[Stored data entries]
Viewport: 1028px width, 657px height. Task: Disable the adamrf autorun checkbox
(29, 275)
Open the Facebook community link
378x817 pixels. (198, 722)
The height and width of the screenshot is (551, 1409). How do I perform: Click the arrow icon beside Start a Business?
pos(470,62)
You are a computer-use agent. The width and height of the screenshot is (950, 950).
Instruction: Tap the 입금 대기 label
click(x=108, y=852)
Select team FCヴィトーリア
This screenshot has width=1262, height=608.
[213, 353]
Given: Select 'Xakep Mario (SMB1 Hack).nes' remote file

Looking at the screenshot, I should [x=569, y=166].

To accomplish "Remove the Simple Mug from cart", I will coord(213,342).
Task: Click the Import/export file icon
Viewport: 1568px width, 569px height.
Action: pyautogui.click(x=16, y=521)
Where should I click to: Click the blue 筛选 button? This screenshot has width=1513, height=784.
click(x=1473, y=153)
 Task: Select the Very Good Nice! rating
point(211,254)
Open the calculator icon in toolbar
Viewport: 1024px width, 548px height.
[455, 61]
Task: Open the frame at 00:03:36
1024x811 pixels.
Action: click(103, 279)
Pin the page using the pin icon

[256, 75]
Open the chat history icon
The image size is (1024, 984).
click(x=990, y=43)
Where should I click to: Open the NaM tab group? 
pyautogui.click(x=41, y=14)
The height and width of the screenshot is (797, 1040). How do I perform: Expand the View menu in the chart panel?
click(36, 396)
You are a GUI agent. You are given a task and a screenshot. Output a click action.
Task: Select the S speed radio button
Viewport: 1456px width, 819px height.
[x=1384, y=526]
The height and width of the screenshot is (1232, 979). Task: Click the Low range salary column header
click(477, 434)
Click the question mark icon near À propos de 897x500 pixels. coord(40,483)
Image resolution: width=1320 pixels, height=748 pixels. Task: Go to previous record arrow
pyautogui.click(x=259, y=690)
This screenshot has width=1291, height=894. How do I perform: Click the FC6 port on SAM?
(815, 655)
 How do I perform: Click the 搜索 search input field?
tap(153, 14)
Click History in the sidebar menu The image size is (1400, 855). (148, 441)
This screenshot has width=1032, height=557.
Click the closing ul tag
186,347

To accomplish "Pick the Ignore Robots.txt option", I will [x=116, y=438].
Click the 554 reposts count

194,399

* How to complete this task *
Could you print all of the entries again exactly as they stand?

* Answer for this exercise *
Viewport: 1028px width, 657px height. Task: Disable the adamrf autorun checkbox
(29, 275)
Open the Facebook community link
378x817 pixels. (198, 722)
The height and width of the screenshot is (551, 1409). How do I perform: Click the arrow icon beside Start a Business?
pos(470,62)
You are a computer-use agent. The width and height of the screenshot is (950, 950).
Instruction: Tap the 입금 대기 label
click(x=108, y=852)
Select team FCヴィトーリア
This screenshot has width=1262, height=608.
[213, 353]
Given: Select 'Xakep Mario (SMB1 Hack).nes' remote file

Looking at the screenshot, I should [x=569, y=166].

To accomplish "Remove the Simple Mug from cart", I will coord(213,342).
Task: Click the Import/export file icon
Viewport: 1568px width, 569px height.
Action: pyautogui.click(x=16, y=521)
Where should I click to: Click the blue 筛选 button? This screenshot has width=1513, height=784.
click(x=1473, y=153)
 Task: Select the Very Good Nice! rating
point(211,254)
Open the calculator icon in toolbar
Viewport: 1024px width, 548px height.
[455, 61]
Task: Open the frame at 00:03:36
1024x811 pixels.
Action: click(103, 279)
Pin the page using the pin icon

[256, 75]
Open the chat history icon
The image size is (1024, 984).
click(x=990, y=43)
Where should I click to: Open the NaM tab group? 
pyautogui.click(x=41, y=14)
The height and width of the screenshot is (797, 1040). How do I perform: Expand the View menu in the chart panel?
click(36, 396)
You are a GUI agent. You are given a task and a screenshot. Output a click action.
Task: Select the S speed radio button
Viewport: 1456px width, 819px height.
[x=1384, y=526]
The height and width of the screenshot is (1232, 979). Task: Click the Low range salary column header
click(477, 434)
Click the question mark icon near À propos de 897x500 pixels. coord(40,483)
Image resolution: width=1320 pixels, height=748 pixels. Task: Go to previous record arrow
pyautogui.click(x=259, y=690)
This screenshot has width=1291, height=894. How do I perform: Click the FC6 port on SAM?
(815, 655)
 How do I perform: Click the 搜索 search input field?
tap(153, 14)
Click History in the sidebar menu The image size is (1400, 855). (148, 441)
This screenshot has width=1032, height=557.
Click the closing ul tag
186,347

To accomplish "Pick the Ignore Robots.txt option", I will [x=116, y=438].
Click the 554 reposts count

194,399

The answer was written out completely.